↓
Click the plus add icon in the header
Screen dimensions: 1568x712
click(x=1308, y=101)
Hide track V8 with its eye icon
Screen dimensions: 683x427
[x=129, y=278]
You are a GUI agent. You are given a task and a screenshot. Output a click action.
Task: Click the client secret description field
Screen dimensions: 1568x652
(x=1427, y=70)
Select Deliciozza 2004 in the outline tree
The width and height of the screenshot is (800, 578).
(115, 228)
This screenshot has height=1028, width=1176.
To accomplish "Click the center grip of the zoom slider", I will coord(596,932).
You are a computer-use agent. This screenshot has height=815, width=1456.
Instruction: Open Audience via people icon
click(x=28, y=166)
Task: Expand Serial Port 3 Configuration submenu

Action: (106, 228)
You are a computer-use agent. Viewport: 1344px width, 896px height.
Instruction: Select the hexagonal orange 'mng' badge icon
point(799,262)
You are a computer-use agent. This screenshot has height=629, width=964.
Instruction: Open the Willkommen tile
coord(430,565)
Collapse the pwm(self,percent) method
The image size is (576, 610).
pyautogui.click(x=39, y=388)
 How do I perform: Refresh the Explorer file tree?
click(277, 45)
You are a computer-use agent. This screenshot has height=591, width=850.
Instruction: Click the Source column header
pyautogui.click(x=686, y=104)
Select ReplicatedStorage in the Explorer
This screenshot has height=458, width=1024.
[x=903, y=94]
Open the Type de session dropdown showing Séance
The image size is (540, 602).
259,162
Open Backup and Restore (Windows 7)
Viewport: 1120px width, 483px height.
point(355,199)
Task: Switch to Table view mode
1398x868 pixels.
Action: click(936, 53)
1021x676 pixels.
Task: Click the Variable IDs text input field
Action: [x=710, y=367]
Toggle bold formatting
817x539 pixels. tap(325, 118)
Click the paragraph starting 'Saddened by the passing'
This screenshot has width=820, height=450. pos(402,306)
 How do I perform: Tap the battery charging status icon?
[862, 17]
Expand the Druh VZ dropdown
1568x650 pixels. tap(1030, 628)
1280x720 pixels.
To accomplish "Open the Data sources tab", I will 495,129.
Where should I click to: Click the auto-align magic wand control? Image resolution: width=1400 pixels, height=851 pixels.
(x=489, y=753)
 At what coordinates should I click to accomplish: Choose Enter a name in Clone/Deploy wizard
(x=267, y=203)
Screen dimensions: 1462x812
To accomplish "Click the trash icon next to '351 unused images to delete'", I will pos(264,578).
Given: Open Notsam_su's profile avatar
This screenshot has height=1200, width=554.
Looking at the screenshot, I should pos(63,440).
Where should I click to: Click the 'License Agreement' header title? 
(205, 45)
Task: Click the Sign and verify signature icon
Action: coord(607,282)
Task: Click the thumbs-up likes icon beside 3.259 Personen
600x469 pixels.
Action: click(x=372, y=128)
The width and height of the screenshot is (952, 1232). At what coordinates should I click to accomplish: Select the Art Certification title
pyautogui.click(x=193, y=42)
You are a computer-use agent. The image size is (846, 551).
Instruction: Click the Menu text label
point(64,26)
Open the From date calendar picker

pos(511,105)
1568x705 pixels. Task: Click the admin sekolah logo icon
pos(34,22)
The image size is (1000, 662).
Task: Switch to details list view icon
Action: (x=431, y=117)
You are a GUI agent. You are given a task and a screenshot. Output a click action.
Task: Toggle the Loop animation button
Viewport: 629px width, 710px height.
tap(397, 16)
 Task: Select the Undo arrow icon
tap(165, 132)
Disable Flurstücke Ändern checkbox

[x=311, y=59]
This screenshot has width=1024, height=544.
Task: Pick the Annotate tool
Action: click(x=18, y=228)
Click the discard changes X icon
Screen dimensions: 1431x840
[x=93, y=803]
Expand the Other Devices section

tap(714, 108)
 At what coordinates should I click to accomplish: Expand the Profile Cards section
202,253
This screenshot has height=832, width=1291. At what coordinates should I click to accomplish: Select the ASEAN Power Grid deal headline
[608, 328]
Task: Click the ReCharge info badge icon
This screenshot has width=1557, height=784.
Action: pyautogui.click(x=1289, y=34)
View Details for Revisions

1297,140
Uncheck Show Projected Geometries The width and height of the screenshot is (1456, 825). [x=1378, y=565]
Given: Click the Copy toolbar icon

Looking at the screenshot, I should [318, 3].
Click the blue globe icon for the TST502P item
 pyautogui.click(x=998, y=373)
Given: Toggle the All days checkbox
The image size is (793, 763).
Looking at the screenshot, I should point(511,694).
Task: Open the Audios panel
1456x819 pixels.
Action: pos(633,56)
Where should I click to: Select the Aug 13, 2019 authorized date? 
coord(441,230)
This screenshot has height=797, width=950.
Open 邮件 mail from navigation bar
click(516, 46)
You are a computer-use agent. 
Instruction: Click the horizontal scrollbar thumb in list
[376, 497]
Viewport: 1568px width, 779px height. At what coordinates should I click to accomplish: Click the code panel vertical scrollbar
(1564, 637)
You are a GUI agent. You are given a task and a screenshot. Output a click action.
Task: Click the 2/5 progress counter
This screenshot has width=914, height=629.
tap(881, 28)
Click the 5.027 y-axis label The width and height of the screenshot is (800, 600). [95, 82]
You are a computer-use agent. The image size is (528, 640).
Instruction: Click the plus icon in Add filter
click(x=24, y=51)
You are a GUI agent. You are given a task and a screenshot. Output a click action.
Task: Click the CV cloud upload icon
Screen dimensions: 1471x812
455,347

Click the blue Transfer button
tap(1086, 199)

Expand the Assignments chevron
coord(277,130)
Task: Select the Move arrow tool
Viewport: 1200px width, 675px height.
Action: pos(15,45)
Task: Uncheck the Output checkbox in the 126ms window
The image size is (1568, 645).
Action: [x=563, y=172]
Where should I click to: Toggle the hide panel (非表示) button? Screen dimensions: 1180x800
↑
**WHAT YOU WILL DO:**
Convert every line above into a JSON list of strings, one string per line, omitting any blank lines.

**REPLY TO THE TASK:**
[
  "Click the plus add icon in the header",
  "Screen dimensions: 1568x712",
  "click(x=1308, y=101)",
  "Hide track V8 with its eye icon",
  "Screen dimensions: 683x427",
  "[x=129, y=278]",
  "You are a GUI agent. You are given a task and a screenshot. Output a click action.",
  "Task: Click the client secret description field",
  "Screen dimensions: 1568x652",
  "(x=1427, y=70)",
  "Select Deliciozza 2004 in the outline tree",
  "The width and height of the screenshot is (800, 578).",
  "(115, 228)",
  "This screenshot has height=1028, width=1176.",
  "To accomplish \"Click the center grip of the zoom slider\", I will coord(596,932).",
  "You are a computer-use agent. This screenshot has height=815, width=1456.",
  "Instruction: Open Audience via people icon",
  "click(x=28, y=166)",
  "Task: Expand Serial Port 3 Configuration submenu",
  "Action: (106, 228)",
  "You are a computer-use agent. Viewport: 1344px width, 896px height.",
  "Instruction: Select the hexagonal orange 'mng' badge icon",
  "point(799,262)",
  "You are a computer-use agent. This screenshot has height=629, width=964.",
  "Instruction: Open the Willkommen tile",
  "coord(430,565)",
  "Collapse the pwm(self,percent) method",
  "The image size is (576, 610).",
  "pyautogui.click(x=39, y=388)",
  " How do I perform: Refresh the Explorer file tree?",
  "click(277, 45)",
  "You are a computer-use agent. This screenshot has height=591, width=850.",
  "Instruction: Click the Source column header",
  "pyautogui.click(x=686, y=104)",
  "Select ReplicatedStorage in the Explorer",
  "This screenshot has height=458, width=1024.",
  "[x=903, y=94]",
  "Open the Type de session dropdown showing Séance",
  "The image size is (540, 602).",
  "259,162",
  "Open Backup and Restore (Windows 7)",
  "Viewport: 1120px width, 483px height.",
  "point(355,199)",
  "Task: Switch to Table view mode",
  "1398x868 pixels.",
  "Action: click(936, 53)",
  "1021x676 pixels.",
  "Task: Click the Variable IDs text input field",
  "Action: [x=710, y=367]",
  "Toggle bold formatting",
  "817x539 pixels. tap(325, 118)",
  "Click the paragraph starting 'Saddened by the passing'",
  "This screenshot has width=820, height=450. pos(402,306)",
  " How do I perform: Tap the battery charging status icon?",
  "[862, 17]",
  "Expand the Druh VZ dropdown",
  "1568x650 pixels. tap(1030, 628)",
  "1280x720 pixels.",
  "To accomplish \"Open the Data sources tab\", I will 495,129.",
  "Where should I click to: Click the auto-align magic wand control? Image resolution: width=1400 pixels, height=851 pixels.",
  "(x=489, y=753)",
  " At what coordinates should I click to accomplish: Choose Enter a name in Clone/Deploy wizard",
  "(x=267, y=203)",
  "Screen dimensions: 1462x812",
  "To accomplish \"Click the trash icon next to '351 unused images to delete'\", I will pos(264,578).",
  "Given: Open Notsam_su's profile avatar",
  "This screenshot has height=1200, width=554.",
  "Looking at the screenshot, I should pos(63,440).",
  "Where should I click to: Click the 'License Agreement' header title? ",
  "(205, 45)",
  "Task: Click the Sign and verify signature icon",
  "Action: coord(607,282)",
  "Task: Click the thumbs-up likes icon beside 3.259 Personen",
  "600x469 pixels.",
  "Action: click(x=372, y=128)",
  "The width and height of the screenshot is (952, 1232). At what coordinates should I click to accomplish: Select the Art Certification title",
  "pyautogui.click(x=193, y=42)",
  "You are a computer-use agent. The image size is (846, 551).",
  "Instruction: Click the Menu text label",
  "point(64,26)",
  "Open the From date calendar picker",
  "pos(511,105)",
  "1568x705 pixels. Task: Click the admin sekolah logo icon",
  "pos(34,22)",
  "The image size is (1000, 662).",
  "Task: Switch to details list view icon",
  "Action: (x=431, y=117)",
  "You are a GUI agent. You are given a task and a screenshot. Output a click action.",
  "Task: Toggle the Loop animation button",
  "Viewport: 629px width, 710px height.",
  "tap(397, 16)",
  " Task: Select the Undo arrow icon",
  "tap(165, 132)",
  "Disable Flurstücke Ändern checkbox",
  "[x=311, y=59]",
  "This screenshot has width=1024, height=544.",
  "Task: Pick the Annotate tool",
  "Action: click(x=18, y=228)",
  "Click the discard changes X icon",
  "Screen dimensions: 1431x840",
  "[x=93, y=803]",
  "Expand the Other Devices section",
  "tap(714, 108)",
  " At what coordinates should I click to accomplish: Expand the Profile Cards section",
  "202,253",
  "This screenshot has height=832, width=1291. At what coordinates should I click to accomplish: Select the ASEAN Power Grid deal headline",
  "[608, 328]",
  "Task: Click the ReCharge info badge icon",
  "This screenshot has width=1557, height=784.",
  "Action: pyautogui.click(x=1289, y=34)",
  "View Details for Revisions",
  "1297,140",
  "Uncheck Show Projected Geometries The width and height of the screenshot is (1456, 825). [x=1378, y=565]",
  "Given: Click the Copy toolbar icon",
  "Looking at the screenshot, I should [318, 3].",
  "Click the blue globe icon for the TST502P item",
  " pyautogui.click(x=998, y=373)",
  "Given: Toggle the All days checkbox",
  "The image size is (793, 763).",
  "Looking at the screenshot, I should point(511,694).",
  "Task: Open the Audios panel",
  "1456x819 pixels.",
  "Action: pos(633,56)",
  "Where should I click to: Select the Aug 13, 2019 authorized date? ",
  "coord(441,230)",
  "This screenshot has height=797, width=950.",
  "Open 邮件 mail from navigation bar",
  "click(516, 46)",
  "You are a computer-use agent. ",
  "Instruction: Click the horizontal scrollbar thumb in list",
  "[376, 497]",
  "Viewport: 1568px width, 779px height. At what coordinates should I click to accomplish: Click the code panel vertical scrollbar",
  "(1564, 637)",
  "You are a GUI agent. You are given a task and a screenshot. Output a click action.",
  "Task: Click the 2/5 progress counter",
  "This screenshot has width=914, height=629.",
  "tap(881, 28)",
  "Click the 5.027 y-axis label The width and height of the screenshot is (800, 600). [95, 82]",
  "You are a computer-use agent. The image size is (528, 640).",
  "Instruction: Click the plus icon in Add filter",
  "click(x=24, y=51)",
  "You are a GUI agent. You are given a task and a screenshot. Output a click action.",
  "Task: Click the CV cloud upload icon",
  "Screen dimensions: 1471x812",
  "455,347",
  "Click the blue Transfer button",
  "tap(1086, 199)",
  "Expand the Assignments chevron",
  "coord(277,130)",
  "Task: Select the Move arrow tool",
  "Viewport: 1200px width, 675px height.",
  "Action: pos(15,45)",
  "Task: Uncheck the Output checkbox in the 126ms window",
  "The image size is (1568, 645).",
  "Action: [x=563, y=172]",
  "Where should I click to: Toggle the hide panel (非表示) button? Screen dimensions: 1180x800"
]